Given task ::
Copy out the lines below word for word, starting with the line that contains "Pick highlighted Insider" and going on through the end of the records. Leave the pictures out of your copy.

(Records from a data source)
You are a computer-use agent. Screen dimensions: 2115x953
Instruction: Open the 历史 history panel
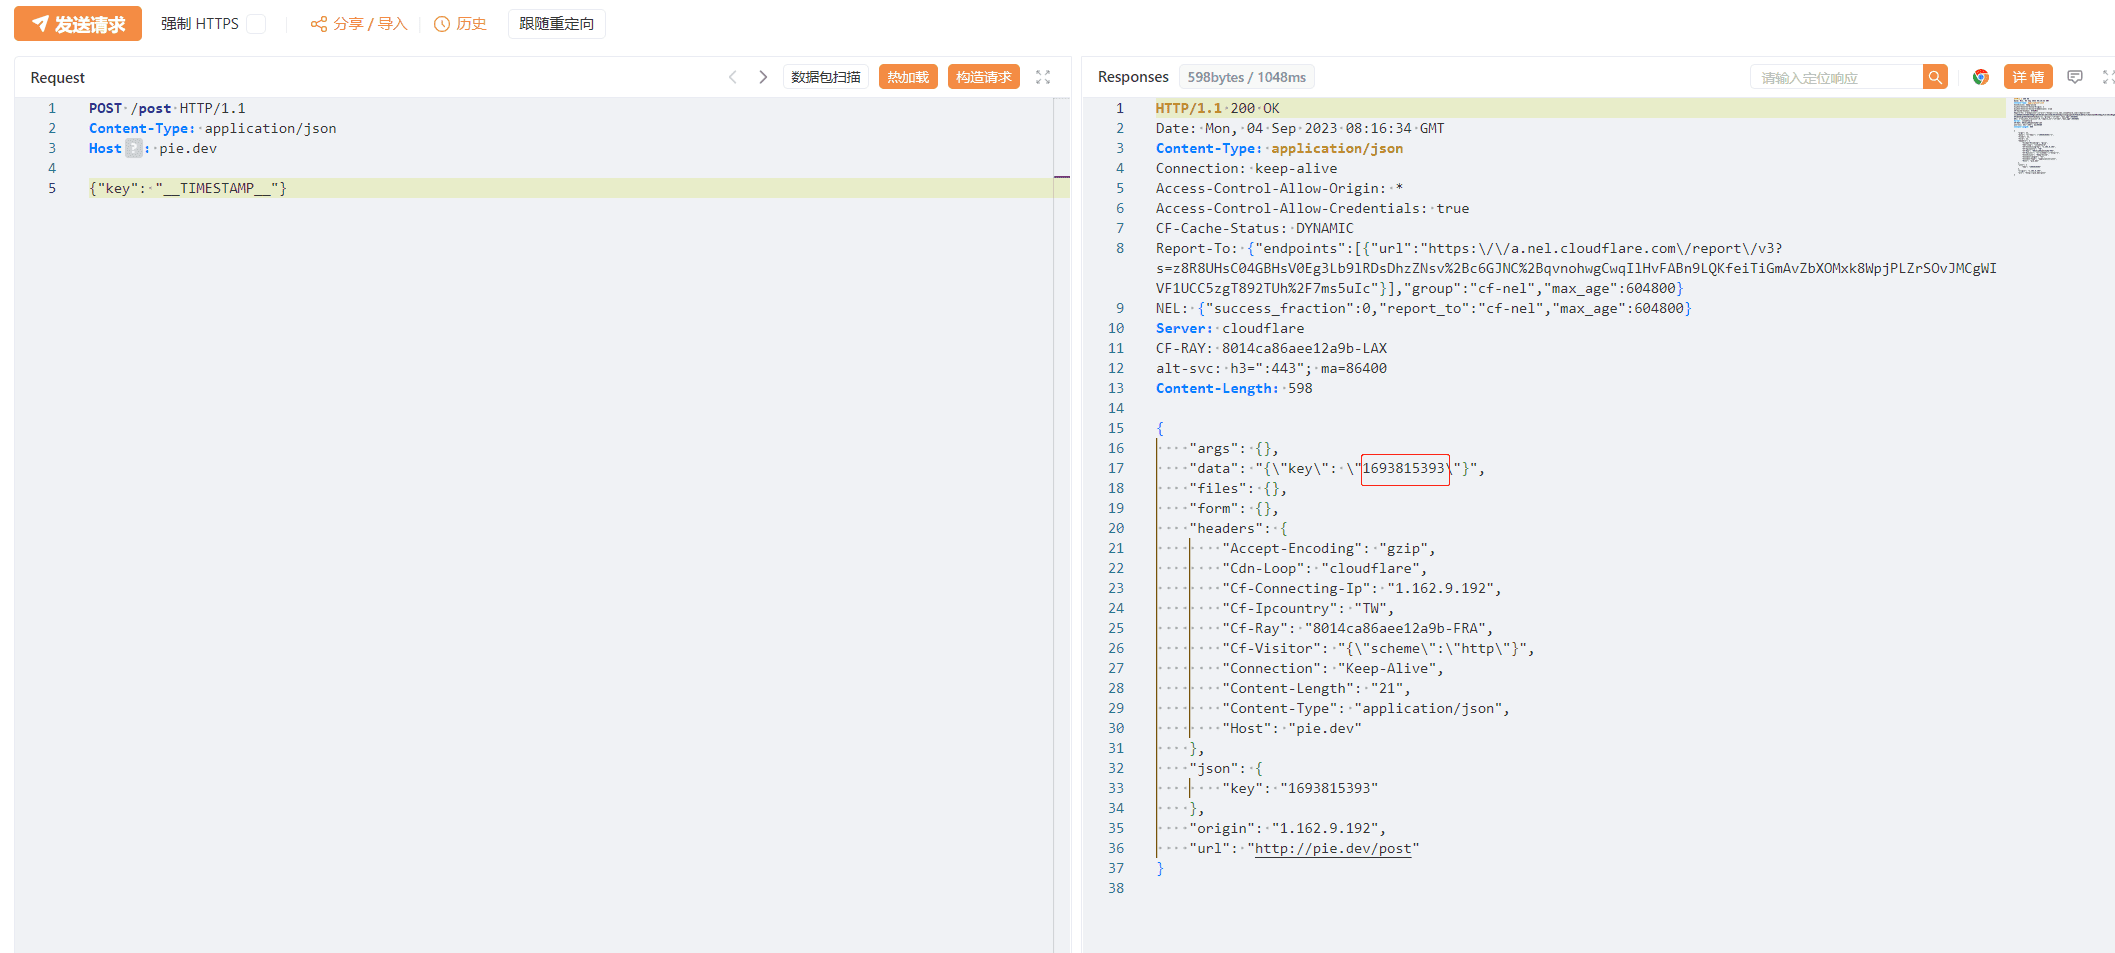click(x=460, y=24)
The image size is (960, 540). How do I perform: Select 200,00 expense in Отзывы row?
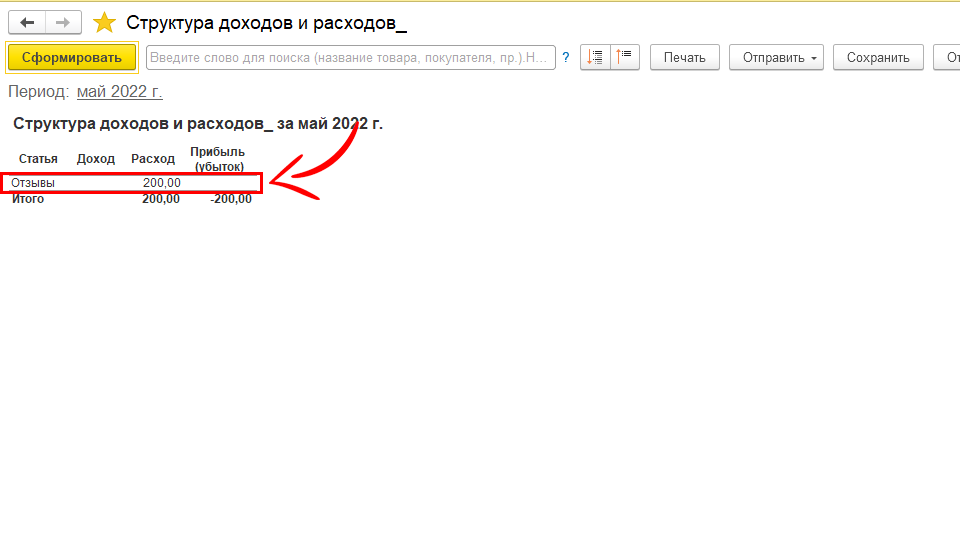tap(162, 183)
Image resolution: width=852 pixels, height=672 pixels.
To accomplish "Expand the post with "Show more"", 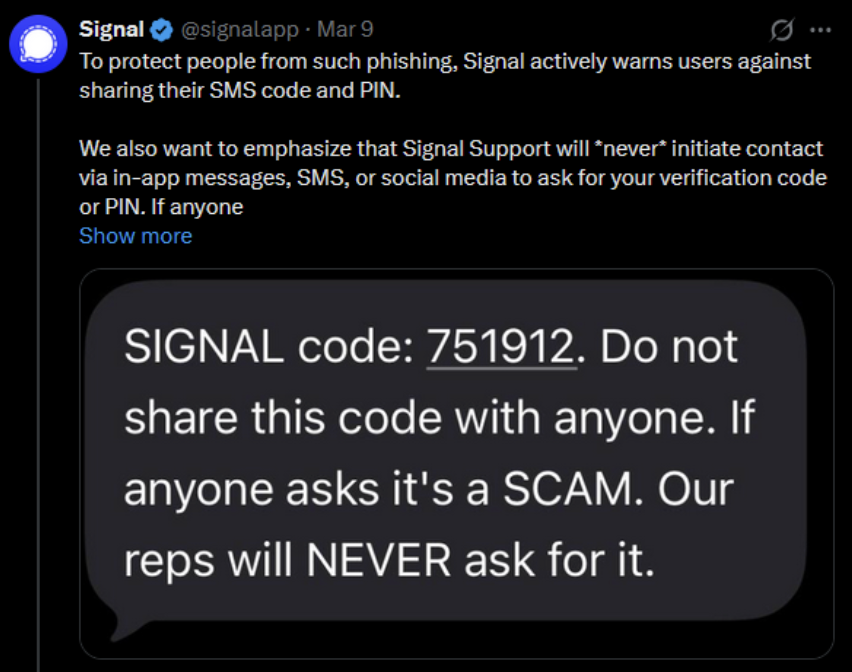I will pos(135,236).
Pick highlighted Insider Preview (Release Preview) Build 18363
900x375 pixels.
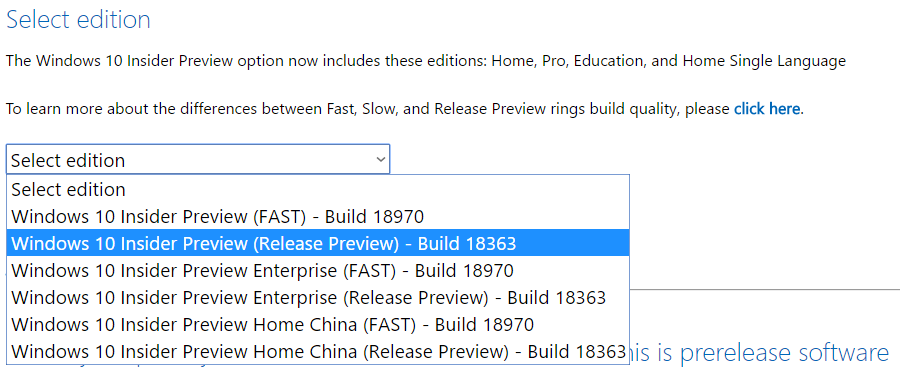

Solution for this problem ::
Pick highlighted Insider Preview (Release Preview) Build 18363
900x375 pixels.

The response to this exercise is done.